Just because there are more outlets to dabble in does not mean it is always better. I have to fight the battle just like everyone else with extreme vigilance, especially with the frequency and ease of new products that continue to flood us.
The problem is that each new software, social media system or gadget requires attention. I only have so much. The more spread out I get in things that have marginal value, the less impact my work has for my clients.
Distractions can kill productivity. You have probably had those days where the time seemed to slip away from you and you wondered what actually got done. Sometimes it is hard to focus and know what to do. I wrote a post a while ago on this topic for what you can do when you don’t know what to do.
Here are some things I do to minimize distractions and drive towards what matters:
- Respect that distractions pull you. If you underestimate how distracting being plugged into the internet or connected on your iPhone might be, then there won’t be a focus and vigilance. It’s real. Your peripheral vision is pulled in multiple directions when there is multiple stimuli. Respect this fact first.

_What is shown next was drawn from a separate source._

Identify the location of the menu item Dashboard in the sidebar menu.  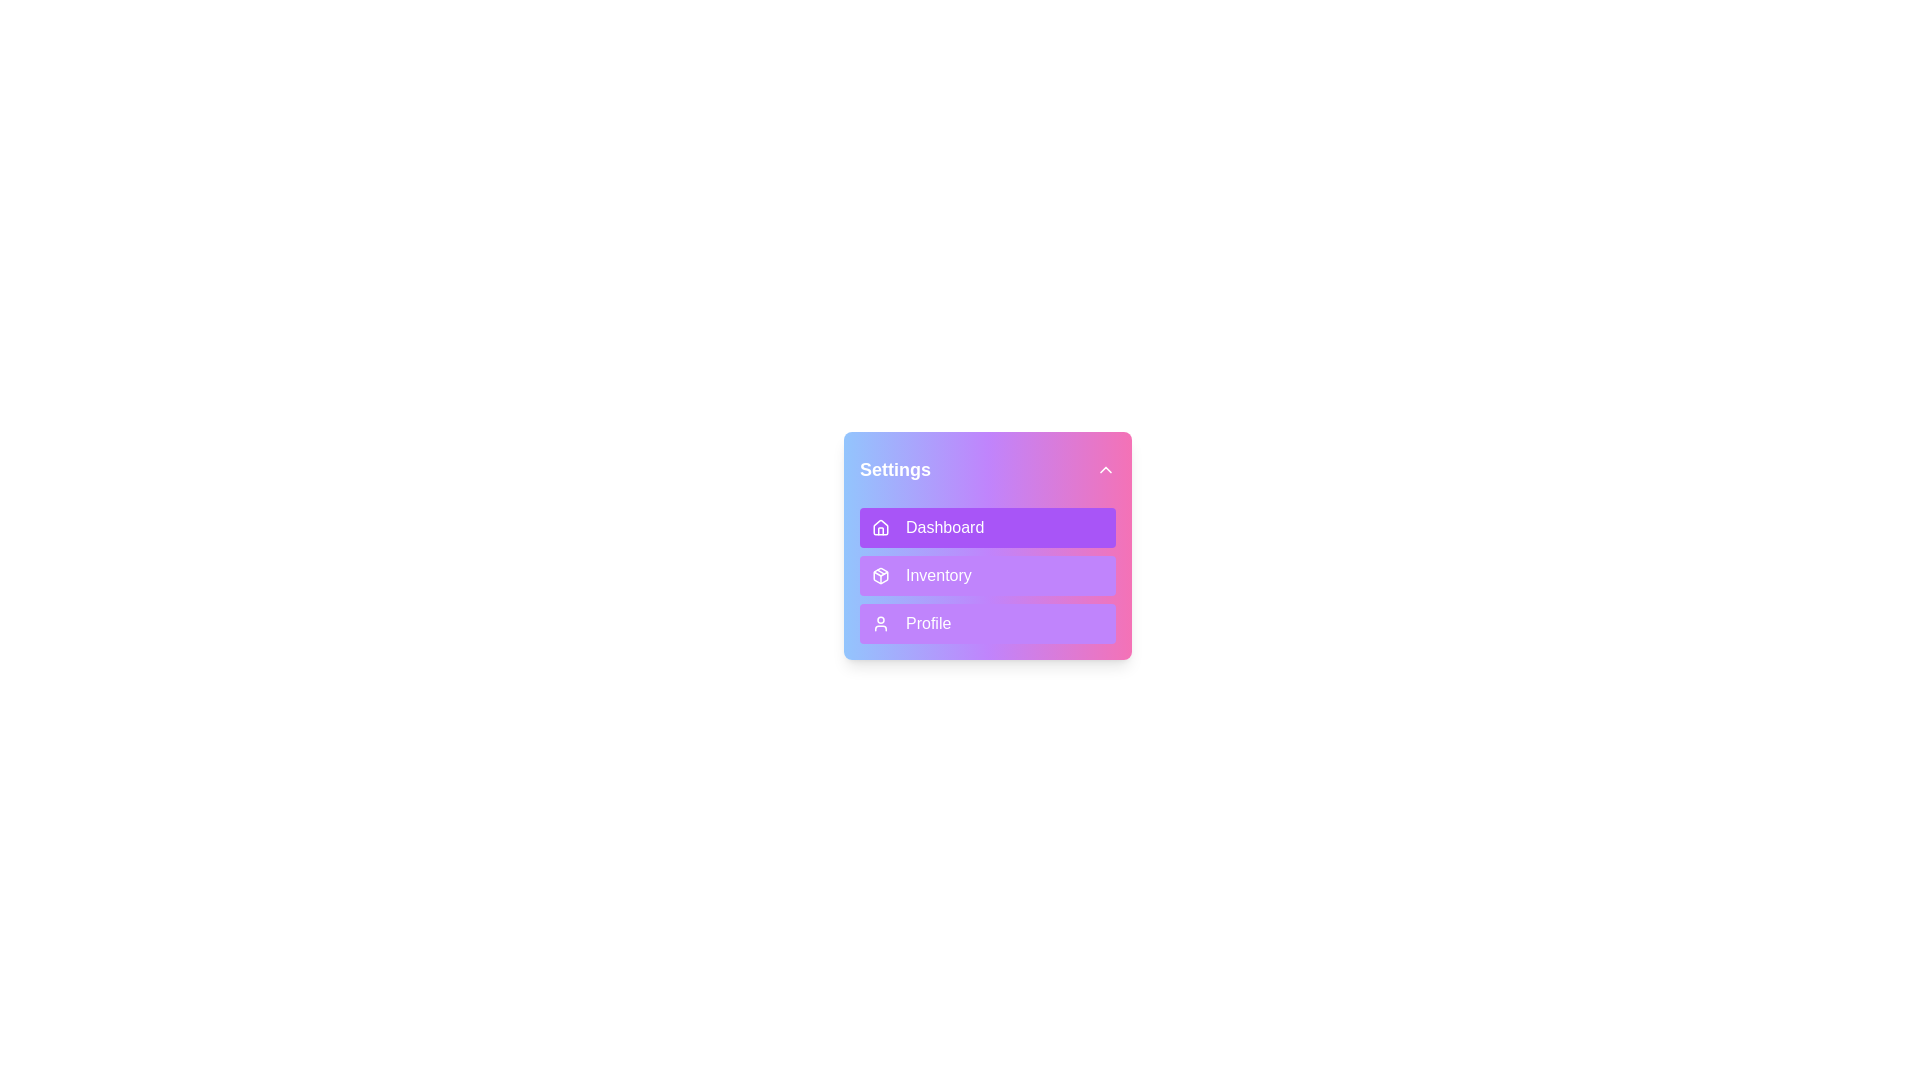
(988, 527).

- Keep clean desktops. I like working at a completely clean desk. My Macs have zero files on the desktop. When I am writing, I try to keep one tab open. This keeps my mind from wandering or wanting to manage anything else.
- Turn off email. Email is someone else’s demand on your attention and time. You cannot control it. You can control your exposure. I like to turn it off when I am writing or working on systems. It allows me to get through the real work without interruption and get into a groove.
- Keep a short list. I am a highly goal-oriented person. Lists keep me focused. I like to use Basecamp to keep a short list of what I want to get done. This has the effect of keeping me laser focused on the goal of getting through tasks. If it’s not on the list, it does not matter. I am locked in.
These are a few things that help me out every day. There are times I need to explore and blow some time discovering. I think it is healthy and keeps me on the edge. However, a few things truly matter every day – writing, reading, leading, and communicating with clients. Distractions can destroy what is important.
If you applied focus in your life, what distractions could you marginalize?